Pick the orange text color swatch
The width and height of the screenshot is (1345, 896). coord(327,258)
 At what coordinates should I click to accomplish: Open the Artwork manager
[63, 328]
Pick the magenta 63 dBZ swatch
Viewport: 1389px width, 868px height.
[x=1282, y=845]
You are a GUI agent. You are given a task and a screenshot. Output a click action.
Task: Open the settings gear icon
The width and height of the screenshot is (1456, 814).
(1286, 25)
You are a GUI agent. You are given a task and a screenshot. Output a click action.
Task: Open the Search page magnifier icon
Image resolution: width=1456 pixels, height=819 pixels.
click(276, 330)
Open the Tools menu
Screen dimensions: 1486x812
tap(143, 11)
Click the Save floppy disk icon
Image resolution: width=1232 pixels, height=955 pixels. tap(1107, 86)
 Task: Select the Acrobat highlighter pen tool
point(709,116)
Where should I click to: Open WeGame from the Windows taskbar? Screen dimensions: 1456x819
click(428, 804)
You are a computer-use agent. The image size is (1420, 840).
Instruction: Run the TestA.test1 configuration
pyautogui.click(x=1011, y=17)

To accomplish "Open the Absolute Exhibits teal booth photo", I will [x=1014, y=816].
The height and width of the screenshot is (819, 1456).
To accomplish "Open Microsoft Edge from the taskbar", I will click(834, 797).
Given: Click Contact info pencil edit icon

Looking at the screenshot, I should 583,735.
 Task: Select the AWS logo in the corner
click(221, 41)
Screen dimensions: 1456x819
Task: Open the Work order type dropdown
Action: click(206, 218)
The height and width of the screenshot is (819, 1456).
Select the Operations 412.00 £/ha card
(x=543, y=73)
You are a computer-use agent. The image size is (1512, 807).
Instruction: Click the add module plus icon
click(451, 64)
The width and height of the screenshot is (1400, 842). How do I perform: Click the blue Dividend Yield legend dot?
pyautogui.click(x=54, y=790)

What is needed
Go through the data above and repeat all of it exactly.

Result
Pick the orange text color swatch
The width and height of the screenshot is (1345, 896). coord(327,258)
 At what coordinates should I click to accomplish: Open the Artwork manager
[63, 328]
Pick the magenta 63 dBZ swatch
Viewport: 1389px width, 868px height.
[x=1282, y=845]
You are a GUI agent. You are given a task and a screenshot. Output a click action.
Task: Open the settings gear icon
The width and height of the screenshot is (1456, 814).
(1286, 25)
You are a GUI agent. You are given a task and a screenshot. Output a click action.
Task: Open the Search page magnifier icon
Image resolution: width=1456 pixels, height=819 pixels.
click(276, 330)
Open the Tools menu
Screen dimensions: 1486x812
tap(143, 11)
Click the Save floppy disk icon
Image resolution: width=1232 pixels, height=955 pixels. tap(1107, 86)
 Task: Select the Acrobat highlighter pen tool
point(709,116)
Where should I click to: Open WeGame from the Windows taskbar? Screen dimensions: 1456x819
click(428, 804)
You are a computer-use agent. The image size is (1420, 840).
Instruction: Run the TestA.test1 configuration
pyautogui.click(x=1011, y=17)

To accomplish "Open the Absolute Exhibits teal booth photo", I will [x=1014, y=816].
The height and width of the screenshot is (819, 1456).
To accomplish "Open Microsoft Edge from the taskbar", I will click(834, 797).
Given: Click Contact info pencil edit icon

Looking at the screenshot, I should 583,735.
 Task: Select the AWS logo in the corner
click(221, 41)
Screen dimensions: 1456x819
Task: Open the Work order type dropdown
Action: click(206, 218)
The height and width of the screenshot is (819, 1456).
Select the Operations 412.00 £/ha card
(x=543, y=73)
You are a computer-use agent. The image size is (1512, 807).
Instruction: Click the add module plus icon
click(451, 64)
The width and height of the screenshot is (1400, 842). How do I perform: Click the blue Dividend Yield legend dot?
pyautogui.click(x=54, y=790)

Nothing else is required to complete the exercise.